Reclamo N° 137525

Reclamo N° 137525

Daniele
25 Gennaio 2019
In data 9 luglio 2017 ricevevo da Wind un SMS con la proposta di modifica unilaterale del contratto. Vista la possibilità di recedere dal contratto o di passare ad altro operatore entro 30 giorni dal ricevimento del messaggio, senza penali e senza costi aggiuntivi, in data 15 luglio 2017 inviavo via PEC formale comunicazione con cui mi avvalevo di tale facoltà.
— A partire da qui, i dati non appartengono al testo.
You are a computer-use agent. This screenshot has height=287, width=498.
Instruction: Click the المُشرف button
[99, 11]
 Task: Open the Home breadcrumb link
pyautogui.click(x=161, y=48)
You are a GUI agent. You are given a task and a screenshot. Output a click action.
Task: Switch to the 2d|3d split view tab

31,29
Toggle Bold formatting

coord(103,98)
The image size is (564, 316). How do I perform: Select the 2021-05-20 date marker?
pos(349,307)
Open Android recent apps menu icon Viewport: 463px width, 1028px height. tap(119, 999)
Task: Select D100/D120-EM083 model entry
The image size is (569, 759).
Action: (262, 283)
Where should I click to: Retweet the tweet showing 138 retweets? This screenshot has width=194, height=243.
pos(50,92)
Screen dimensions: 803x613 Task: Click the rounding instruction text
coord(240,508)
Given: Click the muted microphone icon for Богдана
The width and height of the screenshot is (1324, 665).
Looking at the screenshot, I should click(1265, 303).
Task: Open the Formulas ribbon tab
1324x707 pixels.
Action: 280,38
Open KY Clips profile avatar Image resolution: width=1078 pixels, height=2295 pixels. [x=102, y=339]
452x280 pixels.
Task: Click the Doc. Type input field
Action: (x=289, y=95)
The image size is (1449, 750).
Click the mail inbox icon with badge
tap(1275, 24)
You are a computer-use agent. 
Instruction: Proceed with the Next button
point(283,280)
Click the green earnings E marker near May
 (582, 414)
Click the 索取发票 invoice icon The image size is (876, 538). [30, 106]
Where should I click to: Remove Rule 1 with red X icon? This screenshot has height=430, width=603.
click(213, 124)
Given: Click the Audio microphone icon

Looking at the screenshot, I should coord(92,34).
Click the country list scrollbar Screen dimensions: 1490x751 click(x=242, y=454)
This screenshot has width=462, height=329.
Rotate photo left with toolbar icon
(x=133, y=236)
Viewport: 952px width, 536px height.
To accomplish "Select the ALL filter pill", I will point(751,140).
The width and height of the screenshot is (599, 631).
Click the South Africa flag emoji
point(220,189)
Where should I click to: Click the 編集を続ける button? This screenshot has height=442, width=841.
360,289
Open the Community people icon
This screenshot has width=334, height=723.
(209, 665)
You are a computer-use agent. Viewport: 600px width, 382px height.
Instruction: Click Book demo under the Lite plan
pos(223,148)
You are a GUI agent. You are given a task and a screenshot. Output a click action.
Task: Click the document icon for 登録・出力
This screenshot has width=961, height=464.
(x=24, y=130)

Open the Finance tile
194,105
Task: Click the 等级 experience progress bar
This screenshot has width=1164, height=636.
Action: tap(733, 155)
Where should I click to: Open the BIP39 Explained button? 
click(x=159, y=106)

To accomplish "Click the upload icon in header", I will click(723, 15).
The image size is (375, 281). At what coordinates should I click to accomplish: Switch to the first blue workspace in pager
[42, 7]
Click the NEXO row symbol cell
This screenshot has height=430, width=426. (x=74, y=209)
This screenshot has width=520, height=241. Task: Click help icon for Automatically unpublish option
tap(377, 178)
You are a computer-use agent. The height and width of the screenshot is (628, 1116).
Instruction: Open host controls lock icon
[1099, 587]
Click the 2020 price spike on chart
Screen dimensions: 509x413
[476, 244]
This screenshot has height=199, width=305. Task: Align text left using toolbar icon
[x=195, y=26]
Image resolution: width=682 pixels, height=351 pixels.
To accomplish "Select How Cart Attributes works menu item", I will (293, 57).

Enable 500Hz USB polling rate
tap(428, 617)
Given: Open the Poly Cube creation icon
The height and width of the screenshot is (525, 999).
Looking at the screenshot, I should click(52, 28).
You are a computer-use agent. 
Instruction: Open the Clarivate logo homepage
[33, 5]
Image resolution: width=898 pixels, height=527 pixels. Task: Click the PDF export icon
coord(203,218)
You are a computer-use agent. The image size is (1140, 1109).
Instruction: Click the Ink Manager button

Inoltre, avendo attiva l’opzione “telefono incluso”, comunicavo la volontà di mantenere la rateizzazione su conto corrente fino alla scadenza contrattuale prevista (possibilità confermata anche dal Servizio Clienti Wind). In data 12 settembre 2017, in seguito alla richiesta di restituzione del credito residuo presente sulla sim, ricevo da Wind l’estratto conto relativo al credito residuo riconosciuto. Dal credito da rimborsare vengono sottratti euro 14,00 per “valore dello sconto applicato sul costo di attivazione dell’offerta attivata contestualmente alla sim e disattivata prima dei 24 mesi”. In data 30 settembre viene aperta una contestazione in merito con codice identificativo n. 1039792242. Inoltre, in data 2 novembre 2017, veniva addebitata sul conto corrente la cifra di euro 252,00 relativi all’opzione “telefono incluso” di cui euro 72 sono relativi alle 8 rate mancanti mentre euro 180 costituiscono la maxi rata finale. In data 4 novembre 2017 formulavo reclamo via PEC con il quale richiedevo formalmente il rimborso di euro 14,00 nonché di euro 180,00 per un totale di euro 194,00. Ad oggi Wind, tramite call center e non tramite comunicazioni ufficiali, ha confermato il rimborso ma non si riescono ad avere notizie certe né sulla cifra, né su quando verrà rimborsata.